The study was approved by the University Health Network Research Ethics Board and all participants provided written informed consent.
Item generation.
This followed a formative structure,14,–,16 whereby the combined items define the construct of interest and items are not necessarily correlated. We reviewed the literature to incorporate items from available measures, representing the main themes and subthemes of the guiding framework. The search was conducted in Embase (1947–2013) and MEDLINE (1946–2013) using a validated filter17 for detecting publications related to outcome measures, adding the terms “myasthenia gravis” and “myasthenia.” Items from measures identified in the search were reviewed for content and face validity, reliability, and responsiveness, and those in keeping with the framework and with adequate measurement properties were retained. When no suitable items were found, we developed new items using as anchors themes obtained through the qualitative study. The measure was structured to incorporate fatigability and severity items for each body function/structure defined in the framework.2 Exceptions were swallowing and breathing, where fatigability is difficult to isolate from severity. Two measurement experts, 3 neuromuscular physicians, a speech therapist, and a neuro-ophthalmologist assessed the preliminary items for input on content, wording, relevance, and missing items. Modifications were made to develop a first draft.

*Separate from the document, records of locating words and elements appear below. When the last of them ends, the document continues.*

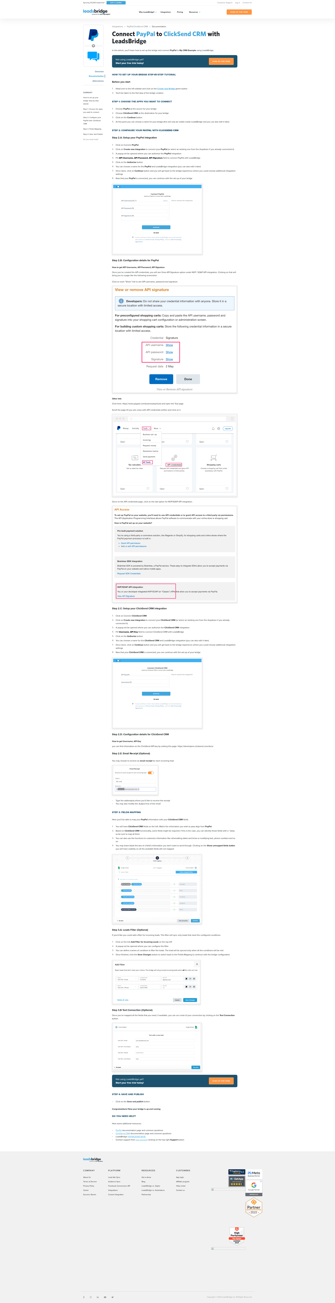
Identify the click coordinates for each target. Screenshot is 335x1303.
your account (141, 1139)
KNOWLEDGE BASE (137, 1136)
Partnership (146, 1194)
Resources (193, 12)
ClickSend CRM (123, 1133)
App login (180, 1177)
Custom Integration (116, 1194)
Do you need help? (90, 139)
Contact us (180, 1190)
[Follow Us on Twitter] (112, 1297)
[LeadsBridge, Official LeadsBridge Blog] (96, 11)
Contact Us (247, 2)
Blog (143, 1181)
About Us (87, 1177)
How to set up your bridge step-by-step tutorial (91, 100)
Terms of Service (90, 1181)
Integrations (166, 12)
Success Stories (89, 1194)
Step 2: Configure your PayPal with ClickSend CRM (92, 120)
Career (86, 1190)
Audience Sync (114, 1181)
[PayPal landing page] (93, 35)
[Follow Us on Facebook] (84, 1297)
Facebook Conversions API (119, 1186)
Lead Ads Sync (114, 1177)
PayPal (119, 1130)
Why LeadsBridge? (146, 12)
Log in (237, 2)
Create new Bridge (166, 88)
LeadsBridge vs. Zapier (151, 1186)
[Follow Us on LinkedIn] (98, 1297)
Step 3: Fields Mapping (92, 129)
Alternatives (98, 80)
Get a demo (146, 1177)
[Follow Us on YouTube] (105, 1297)
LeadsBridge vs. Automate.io (153, 1190)
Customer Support (224, 2)
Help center (181, 1186)
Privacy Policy (88, 1186)
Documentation (96, 76)
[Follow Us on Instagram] (91, 1297)
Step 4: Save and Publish (93, 134)
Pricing (180, 12)
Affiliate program (182, 1181)
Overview (99, 71)
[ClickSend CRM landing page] (93, 56)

Pilot testing and user input.
Patients who were previously interviewed evaluated the draft through cognitive debriefing, assessing each item and commenting on wording and irrelevant or missing items. Interviewing stopped after no new comments were elicited. International MG experts provided input on the items through an electronic survey, in which they rated each item using a 5-point Likert scale for relevance and feasibility. They also commented on wording and suggested additional items. Medians and interquantile range (IQR) were calculated and items with a median ≤4 on either question were reviewed. Based on the opinions of patients and experts, further modifications were made. Patients reassessed the new draft for wording, clarity, and formatting. This version was field tested.
Field testing.
All patients with confirmed MG attending the Neuromuscular Clinic, Toronto General Hospital, were invited to participate, except those participating in the qualitative study. The patients were assessed with the new measure, hereafter the MGII, and answered demographic questions as well as PR measures including the PROMIS-Fatigue,18 and an MG-specific activities of daily living (MG-ADL) questionnaire.5,9 Quality of life (QoL) measures included the MG-specific quality of life 15-item scale (MG-QOL15),19 the generic 36-Item Short Form Health Survey,20 the INQoL (Individualized Neuromuscular Disease Quality of Life),21 and the EuroQol 5 Dimensions.22 Patients completed the questionnaires in clinic or at home according to their preference. A trained examiner (clinical fellow or physician assistant) obtained the MGII examination items, the Quantitative Myasthenia Gravis Scale (QMGS),3 and the MG Composite (MGC) score.4 We also recorded clinical variables, including disease duration, MG type, thymoma, antibody status, medications, and Myasthenia Gravis Foundation of America (MGFA) class.
Reliability.
Patients were eligible if they had no change in clinical status or MG medications for the last 3 months. We tested interrater reliability for the examination items on the same day, with a rest period of 30 to 60 minutes between the 2 raters who were blinded to each other's scores, and test–retest reliability for all items 2 to 3 weeks after the first visit. Patients were asked on visit 2 whether they felt better, worse, or unchanged, and only stable patients were included in the test–retest calculations. Reliability was tested with intraclass correlation coefficients (ICCs) for total score and subscales using a random-effects model (ICC 2, 1).23 ICC values ≥0.8 are recommended for group and ≥0.9 for individual use.24 We also calculated test–retest weighted kappas for all items, and interrater weighted kappas and absolute agreement for the examination items. There is no universal consensus as to the interpretation of kappa, but usually values between 0.6 and 0.8 are considered substantial and >0.8 excellent agreement.25 Finally, we calculated the standard error of measurement.26 With an estimated ICC of 0.8 and a lower 95% confidence interval (CI) of 0.7, 48 participants are required.27 We aimed to enroll 60 patients allowing for loss to follow-up or change in status.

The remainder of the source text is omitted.